Brief: Below are some entries. Copy each line that holds the string "will".

Dataset:
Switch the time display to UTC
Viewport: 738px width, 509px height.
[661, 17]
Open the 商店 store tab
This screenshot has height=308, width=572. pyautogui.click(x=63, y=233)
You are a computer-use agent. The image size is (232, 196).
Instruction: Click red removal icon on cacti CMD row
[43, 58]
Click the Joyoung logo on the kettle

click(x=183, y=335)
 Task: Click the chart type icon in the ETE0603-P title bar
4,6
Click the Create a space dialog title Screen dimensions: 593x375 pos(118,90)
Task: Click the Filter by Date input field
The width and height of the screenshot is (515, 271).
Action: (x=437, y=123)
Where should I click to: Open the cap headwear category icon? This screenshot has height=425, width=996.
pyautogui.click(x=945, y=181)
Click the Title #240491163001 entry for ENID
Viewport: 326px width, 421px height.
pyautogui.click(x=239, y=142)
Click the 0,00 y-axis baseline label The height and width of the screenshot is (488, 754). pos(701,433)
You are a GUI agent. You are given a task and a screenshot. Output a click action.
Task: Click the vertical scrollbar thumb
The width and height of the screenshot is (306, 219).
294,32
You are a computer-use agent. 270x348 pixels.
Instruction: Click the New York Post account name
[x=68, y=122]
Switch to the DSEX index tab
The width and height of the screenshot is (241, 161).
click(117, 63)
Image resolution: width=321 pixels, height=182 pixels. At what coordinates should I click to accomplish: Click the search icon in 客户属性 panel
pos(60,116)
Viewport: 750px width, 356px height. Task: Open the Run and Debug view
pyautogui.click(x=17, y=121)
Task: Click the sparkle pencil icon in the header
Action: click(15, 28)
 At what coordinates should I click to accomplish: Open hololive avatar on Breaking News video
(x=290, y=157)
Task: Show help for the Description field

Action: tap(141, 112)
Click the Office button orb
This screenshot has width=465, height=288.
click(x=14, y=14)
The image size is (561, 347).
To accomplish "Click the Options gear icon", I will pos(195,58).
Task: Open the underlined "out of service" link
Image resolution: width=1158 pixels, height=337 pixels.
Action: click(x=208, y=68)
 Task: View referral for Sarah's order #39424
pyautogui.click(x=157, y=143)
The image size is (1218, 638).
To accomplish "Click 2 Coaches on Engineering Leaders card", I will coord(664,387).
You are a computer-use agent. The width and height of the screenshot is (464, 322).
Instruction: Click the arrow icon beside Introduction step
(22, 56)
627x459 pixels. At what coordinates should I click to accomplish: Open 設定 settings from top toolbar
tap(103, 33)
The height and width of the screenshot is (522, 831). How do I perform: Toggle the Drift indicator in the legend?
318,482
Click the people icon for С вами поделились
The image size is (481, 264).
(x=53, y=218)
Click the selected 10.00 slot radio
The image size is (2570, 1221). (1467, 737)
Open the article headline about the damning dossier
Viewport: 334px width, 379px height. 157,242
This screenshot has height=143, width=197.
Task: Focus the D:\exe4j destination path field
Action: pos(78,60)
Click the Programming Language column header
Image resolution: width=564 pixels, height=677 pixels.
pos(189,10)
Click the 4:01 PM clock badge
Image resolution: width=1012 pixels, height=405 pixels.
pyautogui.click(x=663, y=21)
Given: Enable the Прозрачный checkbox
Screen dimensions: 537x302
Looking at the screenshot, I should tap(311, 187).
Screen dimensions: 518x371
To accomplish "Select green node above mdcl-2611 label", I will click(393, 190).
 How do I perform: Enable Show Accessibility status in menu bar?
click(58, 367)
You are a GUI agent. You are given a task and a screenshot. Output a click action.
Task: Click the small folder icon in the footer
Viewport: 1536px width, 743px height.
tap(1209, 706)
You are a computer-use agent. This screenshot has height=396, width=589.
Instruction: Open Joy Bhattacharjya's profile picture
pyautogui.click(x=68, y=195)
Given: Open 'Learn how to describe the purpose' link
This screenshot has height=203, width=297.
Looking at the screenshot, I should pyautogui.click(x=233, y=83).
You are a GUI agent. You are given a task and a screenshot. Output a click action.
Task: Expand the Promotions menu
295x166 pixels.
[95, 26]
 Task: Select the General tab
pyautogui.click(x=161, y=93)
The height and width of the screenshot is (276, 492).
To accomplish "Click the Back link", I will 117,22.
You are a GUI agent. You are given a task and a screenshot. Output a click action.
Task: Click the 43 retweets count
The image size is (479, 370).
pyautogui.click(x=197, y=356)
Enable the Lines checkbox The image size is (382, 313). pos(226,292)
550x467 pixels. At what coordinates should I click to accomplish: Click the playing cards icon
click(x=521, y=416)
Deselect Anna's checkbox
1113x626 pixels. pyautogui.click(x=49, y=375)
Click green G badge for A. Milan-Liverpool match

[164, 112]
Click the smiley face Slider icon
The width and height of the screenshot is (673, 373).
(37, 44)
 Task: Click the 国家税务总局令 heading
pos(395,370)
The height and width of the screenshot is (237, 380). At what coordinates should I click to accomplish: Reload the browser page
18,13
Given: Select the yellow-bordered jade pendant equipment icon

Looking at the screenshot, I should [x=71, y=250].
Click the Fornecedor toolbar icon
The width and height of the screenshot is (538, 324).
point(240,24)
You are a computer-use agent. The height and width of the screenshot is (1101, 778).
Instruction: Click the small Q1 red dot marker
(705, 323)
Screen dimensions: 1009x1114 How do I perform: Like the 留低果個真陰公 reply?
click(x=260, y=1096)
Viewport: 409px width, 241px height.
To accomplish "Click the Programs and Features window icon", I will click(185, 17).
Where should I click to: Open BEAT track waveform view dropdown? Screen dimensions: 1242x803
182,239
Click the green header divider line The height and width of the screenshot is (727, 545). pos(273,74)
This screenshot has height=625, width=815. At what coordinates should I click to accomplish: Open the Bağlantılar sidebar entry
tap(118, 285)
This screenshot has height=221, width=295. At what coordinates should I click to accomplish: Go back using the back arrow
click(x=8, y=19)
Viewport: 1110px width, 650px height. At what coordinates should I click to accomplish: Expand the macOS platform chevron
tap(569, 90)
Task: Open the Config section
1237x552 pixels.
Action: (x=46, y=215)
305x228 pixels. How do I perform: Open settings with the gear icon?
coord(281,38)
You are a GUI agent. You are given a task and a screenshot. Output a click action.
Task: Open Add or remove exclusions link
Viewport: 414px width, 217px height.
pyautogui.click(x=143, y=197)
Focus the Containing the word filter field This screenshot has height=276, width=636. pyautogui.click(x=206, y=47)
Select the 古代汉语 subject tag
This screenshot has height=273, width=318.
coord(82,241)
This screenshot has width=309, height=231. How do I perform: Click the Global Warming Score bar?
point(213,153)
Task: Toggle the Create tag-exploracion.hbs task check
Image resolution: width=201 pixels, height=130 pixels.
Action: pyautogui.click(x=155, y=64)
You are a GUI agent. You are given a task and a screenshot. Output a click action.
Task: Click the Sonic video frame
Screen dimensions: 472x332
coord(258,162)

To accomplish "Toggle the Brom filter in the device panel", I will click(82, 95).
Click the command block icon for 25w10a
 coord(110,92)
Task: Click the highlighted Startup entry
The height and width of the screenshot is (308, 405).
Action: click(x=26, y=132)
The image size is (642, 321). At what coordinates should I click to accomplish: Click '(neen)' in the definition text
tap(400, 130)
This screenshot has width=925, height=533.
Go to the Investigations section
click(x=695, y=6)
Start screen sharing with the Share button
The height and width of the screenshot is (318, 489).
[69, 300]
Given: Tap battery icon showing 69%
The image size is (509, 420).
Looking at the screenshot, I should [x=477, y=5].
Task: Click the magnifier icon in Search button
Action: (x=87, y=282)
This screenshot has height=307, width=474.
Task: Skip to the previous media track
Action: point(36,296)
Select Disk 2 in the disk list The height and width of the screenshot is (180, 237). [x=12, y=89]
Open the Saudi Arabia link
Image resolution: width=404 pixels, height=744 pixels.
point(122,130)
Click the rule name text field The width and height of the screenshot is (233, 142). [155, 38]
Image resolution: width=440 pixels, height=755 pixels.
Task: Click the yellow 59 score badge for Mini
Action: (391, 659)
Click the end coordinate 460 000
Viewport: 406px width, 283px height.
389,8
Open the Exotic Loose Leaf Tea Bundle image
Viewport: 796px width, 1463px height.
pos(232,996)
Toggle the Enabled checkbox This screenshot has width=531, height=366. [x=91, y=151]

Answer box:
To accomplish "Click the Options gear icon", I will pos(195,58).
To accomplish "Click 2 Coaches on Engineering Leaders card", I will coord(664,387).
To accomplish "Select green node above mdcl-2611 label", I will click(393, 190).
To accomplish "Click the Back link", I will 117,22.
To accomplish "Click the Programs and Features window icon", I will click(185, 17).
To accomplish "Toggle the Brom filter in the device panel", I will click(82, 95).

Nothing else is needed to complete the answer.